Greenhouse focused the lecture on several federal courts’ recent decisions to invalidate three separate restrictive abortion and voting laws in Texas and North Carolina. She said that the court decisions used functioned to reveal the increasingly rigorous standards of the judiciary. 

“Each decision was important, widely-recognized for their significant practical impact and political ramifications,” Greenhouse explained.

Greenhouse noted that the reason that these cases of judicial review were so important was because of the federal courts’ justifications for striking down the laws. In the past, courts exercising the power of judicial review did not attempt to ascertain the motivations of legislative bodies.

“That judicial deference to the legislatures is deeply embedded in tradition, there’s no doubt,” Greenhouse said.

With these three cases, however, each court’s reasoning said that the legislatures were acting with bad purpose to deliberately violate people’s rights. Greenhouse questioned whether this is evidence that courts are examining laws that come under judicial review more thoroughly, even going so far as to attach motivations to actions.

“What is it that provokes judges — even quite conservative judges — to abandon the traditional reluctance of their role and call it as they see it? When is such behavior justified?”

Greenhouse noted that, as the judicial-legislative relationship possesses a cyclical nature, this is not the first time courts have used legislature’s motivations as reasons for declaring laws unconstitutional.

“In these interesting cases spanning more than fifty years, we see a determination by the Supreme Court not to let themselves be fooled by legislative enactments,” Greenhouse explained. “If the impact was foreseeably the opposite of fair, the justices were willing — not all the time, by any means, but on occasions like these when the real intent showed through — to look under the legislative rug.”

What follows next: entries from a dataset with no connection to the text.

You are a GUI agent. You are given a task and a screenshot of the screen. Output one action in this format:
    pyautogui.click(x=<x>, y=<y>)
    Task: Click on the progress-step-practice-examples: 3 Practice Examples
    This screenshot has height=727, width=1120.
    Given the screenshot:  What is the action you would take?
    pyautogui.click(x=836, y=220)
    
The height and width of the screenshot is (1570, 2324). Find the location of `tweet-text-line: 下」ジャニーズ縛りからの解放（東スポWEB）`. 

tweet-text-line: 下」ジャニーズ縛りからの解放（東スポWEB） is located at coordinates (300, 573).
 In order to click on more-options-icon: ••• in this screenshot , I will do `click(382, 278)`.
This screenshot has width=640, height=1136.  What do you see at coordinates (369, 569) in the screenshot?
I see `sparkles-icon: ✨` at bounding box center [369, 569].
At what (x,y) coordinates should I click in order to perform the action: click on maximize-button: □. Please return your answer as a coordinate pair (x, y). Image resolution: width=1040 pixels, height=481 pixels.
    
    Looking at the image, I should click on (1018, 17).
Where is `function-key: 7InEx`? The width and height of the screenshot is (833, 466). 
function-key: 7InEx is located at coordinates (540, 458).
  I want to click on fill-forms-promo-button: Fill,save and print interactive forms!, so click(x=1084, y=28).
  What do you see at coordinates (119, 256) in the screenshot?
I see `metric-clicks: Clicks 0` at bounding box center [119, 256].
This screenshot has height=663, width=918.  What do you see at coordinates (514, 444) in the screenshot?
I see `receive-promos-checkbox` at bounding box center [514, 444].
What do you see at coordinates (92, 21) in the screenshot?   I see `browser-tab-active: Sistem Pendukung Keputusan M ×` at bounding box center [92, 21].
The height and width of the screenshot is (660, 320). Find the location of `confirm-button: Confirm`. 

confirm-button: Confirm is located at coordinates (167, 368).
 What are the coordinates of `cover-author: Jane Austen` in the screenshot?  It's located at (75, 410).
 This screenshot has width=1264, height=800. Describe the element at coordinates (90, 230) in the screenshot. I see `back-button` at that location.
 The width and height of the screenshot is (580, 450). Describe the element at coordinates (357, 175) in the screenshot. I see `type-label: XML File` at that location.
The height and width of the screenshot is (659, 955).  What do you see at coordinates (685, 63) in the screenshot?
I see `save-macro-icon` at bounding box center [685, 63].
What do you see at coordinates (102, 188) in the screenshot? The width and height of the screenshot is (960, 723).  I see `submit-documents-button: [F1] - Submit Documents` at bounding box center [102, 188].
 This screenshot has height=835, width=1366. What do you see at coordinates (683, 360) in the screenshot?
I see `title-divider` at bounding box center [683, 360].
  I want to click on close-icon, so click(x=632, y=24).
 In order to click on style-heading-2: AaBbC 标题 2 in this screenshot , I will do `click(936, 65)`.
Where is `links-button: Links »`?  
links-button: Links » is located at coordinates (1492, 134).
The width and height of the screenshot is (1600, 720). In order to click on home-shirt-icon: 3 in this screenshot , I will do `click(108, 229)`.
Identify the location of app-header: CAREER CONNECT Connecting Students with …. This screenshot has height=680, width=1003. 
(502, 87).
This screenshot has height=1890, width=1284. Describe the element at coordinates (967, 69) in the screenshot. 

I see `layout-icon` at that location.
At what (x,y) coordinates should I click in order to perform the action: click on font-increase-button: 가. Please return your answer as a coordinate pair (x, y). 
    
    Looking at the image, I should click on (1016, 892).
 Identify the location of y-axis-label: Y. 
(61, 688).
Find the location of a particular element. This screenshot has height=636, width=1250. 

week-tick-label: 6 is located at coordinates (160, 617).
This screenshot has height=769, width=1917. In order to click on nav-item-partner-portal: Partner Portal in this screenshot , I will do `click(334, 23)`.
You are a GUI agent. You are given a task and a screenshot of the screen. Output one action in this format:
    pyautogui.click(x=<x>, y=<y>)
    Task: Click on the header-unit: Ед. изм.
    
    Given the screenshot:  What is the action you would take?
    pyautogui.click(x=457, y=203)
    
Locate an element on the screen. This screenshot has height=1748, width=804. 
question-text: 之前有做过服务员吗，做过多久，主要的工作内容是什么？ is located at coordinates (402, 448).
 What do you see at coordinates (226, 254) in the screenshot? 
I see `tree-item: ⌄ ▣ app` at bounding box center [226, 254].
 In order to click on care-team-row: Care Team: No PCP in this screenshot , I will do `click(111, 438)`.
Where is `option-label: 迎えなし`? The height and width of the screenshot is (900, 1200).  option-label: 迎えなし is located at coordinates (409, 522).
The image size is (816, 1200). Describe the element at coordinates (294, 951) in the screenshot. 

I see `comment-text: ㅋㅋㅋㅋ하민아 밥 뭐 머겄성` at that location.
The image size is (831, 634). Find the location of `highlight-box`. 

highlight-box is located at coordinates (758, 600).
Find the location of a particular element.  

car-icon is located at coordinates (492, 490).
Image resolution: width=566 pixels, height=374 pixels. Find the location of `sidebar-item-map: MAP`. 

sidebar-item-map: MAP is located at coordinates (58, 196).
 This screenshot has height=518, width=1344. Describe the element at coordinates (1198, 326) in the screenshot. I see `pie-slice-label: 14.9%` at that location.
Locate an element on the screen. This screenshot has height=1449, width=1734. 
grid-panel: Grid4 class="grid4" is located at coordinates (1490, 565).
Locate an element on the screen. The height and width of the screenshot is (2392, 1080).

Before concluding the lecture, Greenhouse noted there was a growing necessity for judges to continue to take a more active role. Greenhouse cited the most recent report card published by The Libertarian Institute for Justice’s Center for Judicial Engagement, explaining that the report observed that courts generally still defer to legislatures rather than actively engage in judicial review.

Regarding the future implications of the recent Texas and North Carolina court decisions, Greenhouse expressed her interest in observing the progressive changes in the Supreme Court and federal courts in general.

“I think it can said that we’re observing a judicial work in progress,” Greenhouse added. “States will continue to conjure ways to restrict access to abortion, Republican legislators really do want fewer votes going to their opponents, and more cases will reach the changing Supreme Court. How rapidly changing the Supreme Court will be, I don’t know any better than you do.”

The lecture, titled “Telling It Like It Is: The Evolving Dialogue Between Courts and Legislatures,” took place in McCosh Hall Room 50 at 6 p.m. on Thursday, Nov. 17. It was sponsored by the University’s Public Lecture series and the Stafford Little Lecture Series.